Afin de pallier au risque de découragement qui pourrait vous faire abandonner précipitamment un projet qui vous tenait particulièrement à coeur, nous vous livrons ici quelques pistes pour vous accompagner dans ces nouvelles péripéties et, peut-être, vous redonner espoir :

Tout d’abord, nous vous conseillons de vous rapprocher d’un juriste afin de procéder à un audit de recevabilité du recours pour évaluer les risques d’annulation de votre autorisation d’urbanisme.

En effet, il se peut que le recours se trouve être irrecevable, notamment pour des questions de forme (oubli de notification, défaut d’intérêt à agir, forclusion des délais de recours) auquel cas un Avocat pourra vous obtenir facilement une ordonnance d’irrecevabilité manifeste auprès du Tribunal Administratif. Ceci aura pour effet d’effacer purement et simplement tous les effets du recours.

Si cette première vérification s’avère infructueuse dans votre cas, il est possible que votre autorisation soit régularisable par un simple modificatif. C’est le cas lorsque la règle d’urbanisme permet de rectifier simplement la (ou les) illégalité(s) constatée(s) dans votre permis par le requérant.  Il s’agira alors de procéder à cette demande modificative et de penser à purger le nouvel arrêté du nouveau risque de recours des tiers – à noter que les recours ne pourront plus porter que sur les éléments modifiés du permis, ce qui a pour effet de réduire substantiellement le champ d’action des éventuels nouveaux requérants.

Ne reste généralement que le cas où le recours n’est pas irrecevable dans la forme, mais potentiellement dans le fond, avec une impossibilité matérielle de faire disparaître totalement le risque d’annulation (difficulté d’interprétation de la règle d’urbanisme et impossibilité de régulariser la demande par un permis modificatif).

Dans ce dernier cas, l’avis de votre Avocat sera déterminant. S’il estime que le recours n’est pas fondé, il sera votre meilleur allié pour faire aboutir votre projet.

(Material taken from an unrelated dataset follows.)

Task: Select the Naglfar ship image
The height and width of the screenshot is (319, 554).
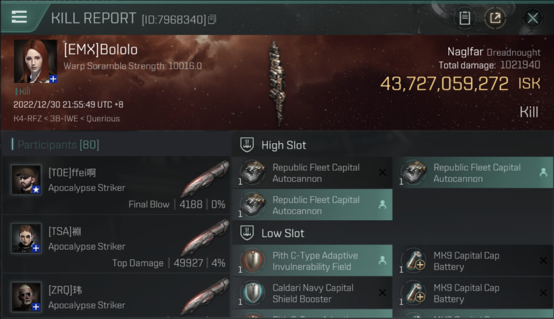Action: [276, 83]
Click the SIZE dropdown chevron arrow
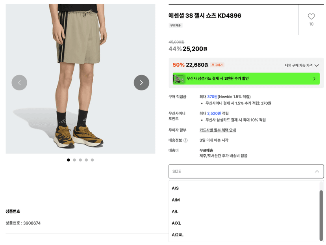 tap(317, 172)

Il devra éclairer votre choix d’engager ou non les travaux, et disposera alors de différents moyens d’action pour sécuriser, voire solutionner, votre situation :

  • le mémoire en défense, assorti d’une demande d’ordonnance de cristallisation de moyens permettra de répondre point par point aux illégalités soulevées, mais aussi d’empêcher que de nouveaux moyens soient soulevés au fil de l’instruction devant le Tribunal Administratif,
  • le cas échéant, le dépôt d’une procédure au civil pour recours abusif pourra permettre d’engager une transaction avec le (ou les) requérant(s). A l’issue des discussions, la signature d’un protocole d’accord transactionnel sera susceptible de déboucher sur un désistement du recours. Cet accord devra alors être enregistré conformément à l’article 635 du code des impôts.